The drive towards more energy efficient equipment has altered the data center environment, Beaty said, with a focus on not only using less cooling, but managing it more precisely. That means data centers are operating at warmer temperatures, and using aisle containment and chassis design to optimize airflow to components that generate heat.

“With this wider temperature range, all bets are off,” said Beaty. “We need to think in terms of the possibility of an entirely different form factor.”
‘Dramatically Different’ Form Factors Possible

Joe Kava, the Senior Director of Data Centers for Google, agrees with that assessment.

“Servers are going to be very different in the future than they are today,” said Kava. “I think servers will look dramatically different. So don’t build a lot of critical infrastructure assuming that things that are going to remain the same.”

What does that mean for Google, whose data centers house tens of thousands of servers?

“We have many different programs researching new technology, and analyzing which is going to make it,” said Kava. “It takes 12 to 24 months to build a data center, so what you build for? What you do is treat the data center as a computer and make it ubiquitous compute.”

Kava said the growth of computing clouds and the huge data centers that support them has forced designers to think differently.

“We’re talking about a holistic approach,” said Kava. “The cloud will help drive some greater efficiencies simply because it’s a more efficient platform. The notion of the rack being the building block is not going to remain the case.”

Some panelists saw the move toward server density and packed racks could drive w wholesale shift toward design priorities more common in supercomputers and high-performance computing.
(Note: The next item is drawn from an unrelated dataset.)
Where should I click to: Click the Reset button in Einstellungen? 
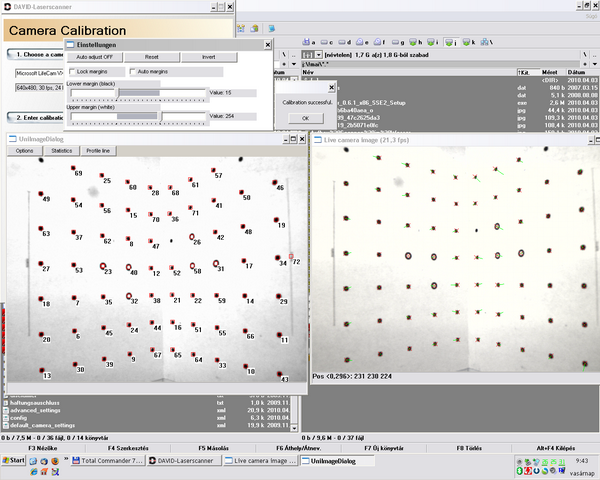pos(151,57)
“I think there’s a lot of people interested in direct liquid cooling,” said Zahl Limbuwala, CEO of Romonet and head of the BCS Data Centre Specialist Group of the British Computer Society. “How that looks is yet to be determined. We’re building a 25 year asset to house assets that are refreshed every 18 to 36 months. I think we’re at a turning point. In five years time, what’s in the data center will look entirely different.”